Diesel engines work entirely different, and as such can be tuned differently. In effect, you want to fill the cylinder completely with air during the intake stroke, even at idle. The air becomes heated during compression, much hotter than would a similar gas engine because the ratio is much higher. Note that so far the engine is dealing only with air, not an air/fuel payload package as a gas engine. The now superheated air at the peak of the compression stroke is hot enough to ignite fuel without any other supplemental means, like a spark. It is at this time that the fuel is introduced into the cylinder. The instant the smallest amount of fuel enters the cylinder, it begins to burn.
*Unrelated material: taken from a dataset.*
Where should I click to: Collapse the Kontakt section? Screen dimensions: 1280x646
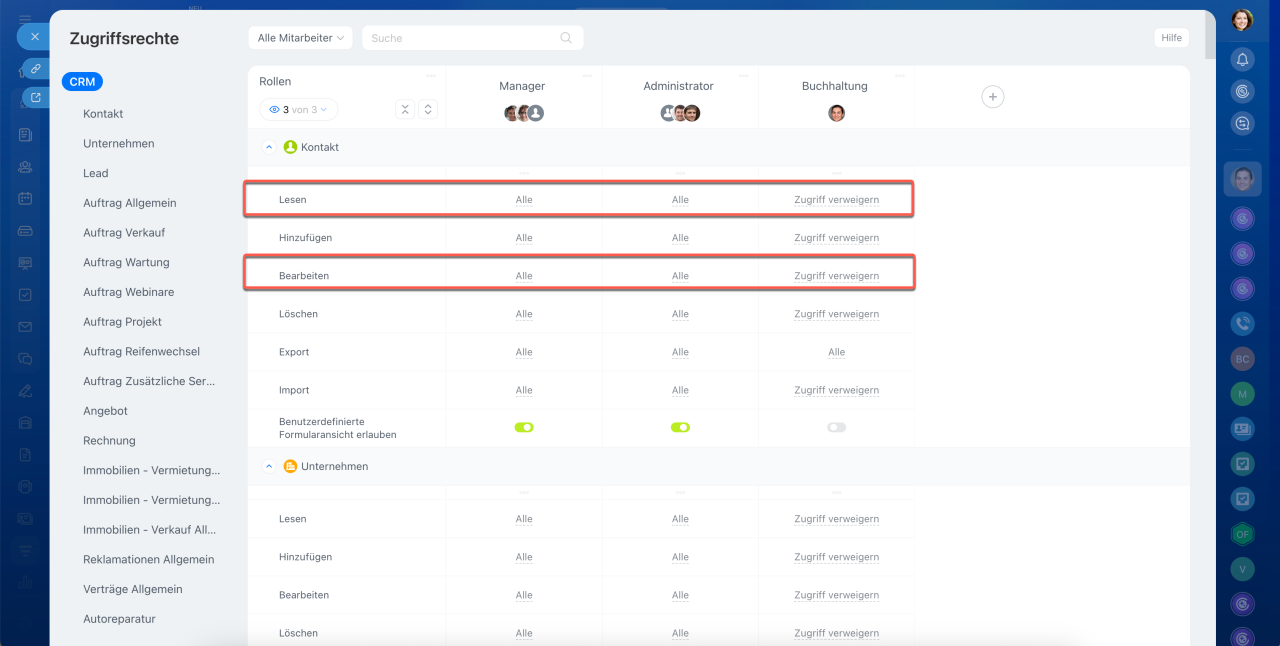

By varying the amount of fuel going in at this time you are able to regulate how much energy the resulting power stroke will contain. A tiny amount of fuel results in an idling engine. A larger amount will make the engine make power to increase it's RPMs and move the vehicle forward. Interestingly, compared to a gas engine, the more air you make available (to a point) to a diesel engine during it's operation, the more air is available to either burn the existing small amount of, say, part-throttle (a misnomer, since a diesel has no throttle!) fuel for greater efficiency during cruising, or have the capacity to burn a larger amount of fuel for making more power than would be possible without any boost (foot on the floor).

Make sense?

 

Yes it does.

I am good with jet and diesel engines but for some reason this super charge thing was clear as mud. I understand the how the pump (sc) works but the vacuum readings on the gauge threw me off.

Thanks for taking the time to answer my question.

Rick

 

Hey!! Crap happens

 

Once an ahole always an ahole




Uh.....I mean me...just to be clear